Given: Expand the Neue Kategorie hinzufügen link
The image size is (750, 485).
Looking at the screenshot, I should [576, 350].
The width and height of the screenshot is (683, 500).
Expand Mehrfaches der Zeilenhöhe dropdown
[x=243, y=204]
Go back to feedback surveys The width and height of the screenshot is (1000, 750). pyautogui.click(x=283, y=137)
* * *
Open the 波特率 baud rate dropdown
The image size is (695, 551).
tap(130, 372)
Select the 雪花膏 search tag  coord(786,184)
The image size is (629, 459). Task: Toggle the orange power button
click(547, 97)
==
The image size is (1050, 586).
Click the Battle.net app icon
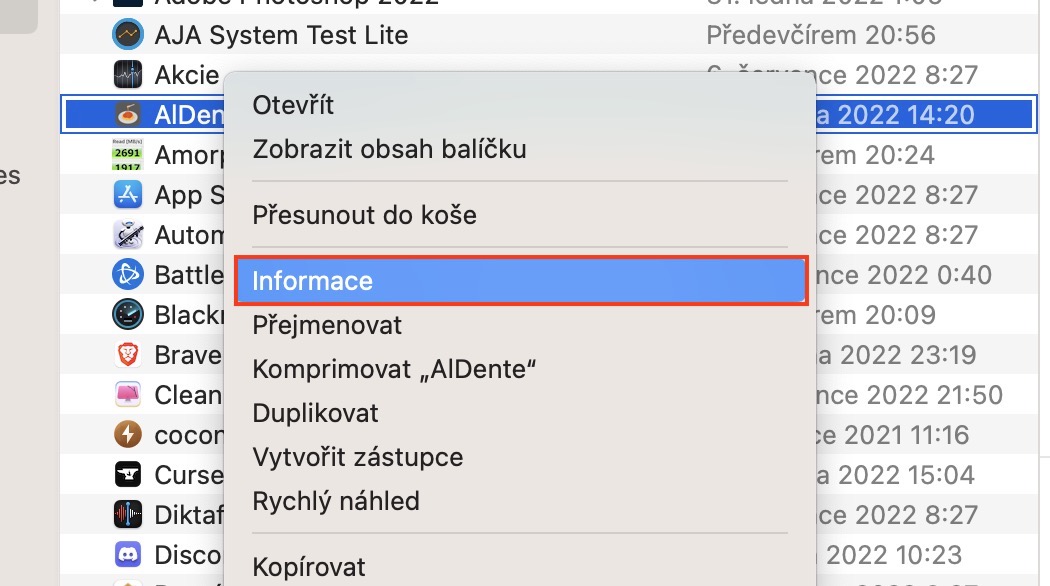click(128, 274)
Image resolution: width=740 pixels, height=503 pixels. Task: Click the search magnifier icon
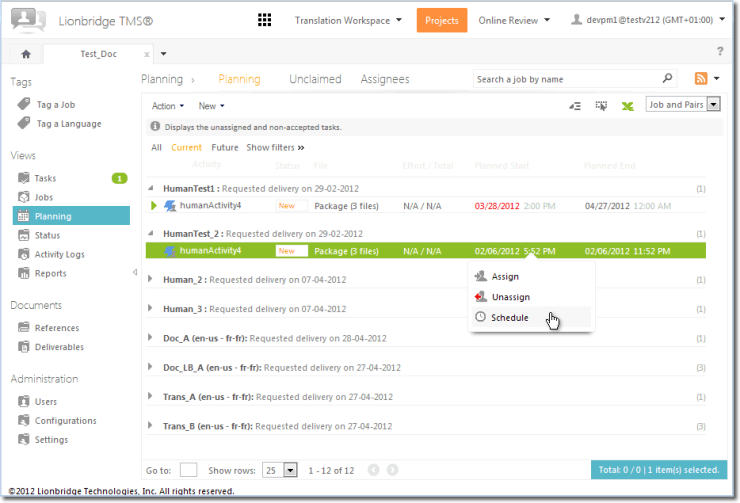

__Work instructions__:
Scan the data for lines containing "search" and copy all of them.

__Reply__:
Select the 雪花膏 search tag  coord(786,184)
Image resolution: width=740 pixels, height=503 pixels. Task: Click the search magnifier icon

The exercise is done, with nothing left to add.